Por ejemplo, un analista administrativo puede estar compuesto por tareas muy distintas, algunas altamente automatizables, como procesar datos o generar reportes, y otras menos expuestas, como tomar decisiones o coordinar equipos.
Al eliminar las tareas más rutinarias, la IA libera tiempo que no se pierde, sino que se reasigna hacia actividades de mayor valor, como el análisis complejo, la supervisión de sistemas automatizados o la gestión de stakeholders. El resultado es que el mismo empleo evoluciona hacia un perfil más estratégico y menos operativo.
“La inteligencia artificial puede acelerar la ejecución, pero solo el criterio y la empatía pueden darle dirección. La próxima década no será la era de las máquinas, sino la del propósito humano apoyado por la tecnología”, afirmó Andrea Vargas, cofounder y CIO de Fleet.

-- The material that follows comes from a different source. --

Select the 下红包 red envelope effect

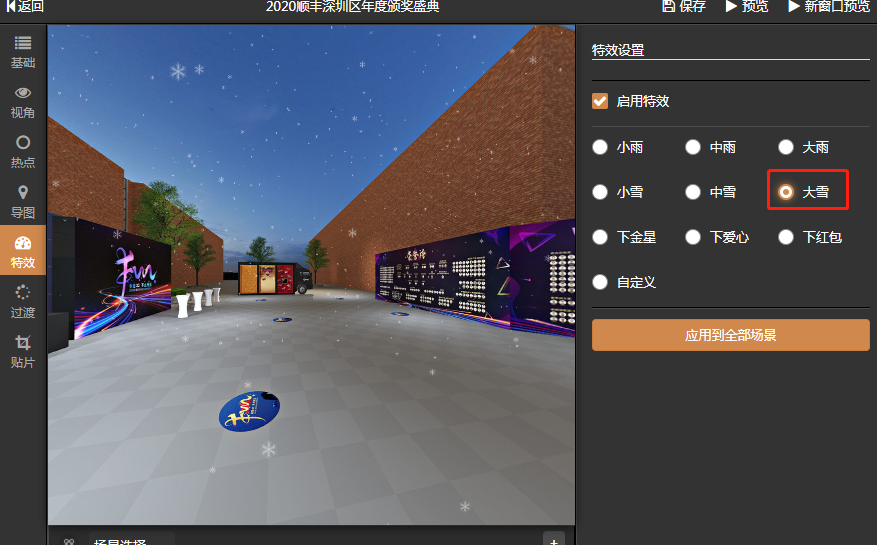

Otro reporte, el del Microsoft Research, coloca en la zona de mayor impacto a traductores, escritores, periodistas, analistas de datos, profesionales de relaciones públicas y personal de atención al cliente. Pues considera que estas actividades consisten en procesar texto, sintetizar información o responder consultas, pero el estudio de la Universidad de Cornell ahonda en cómo estas actividades se vuelven más estratégicas.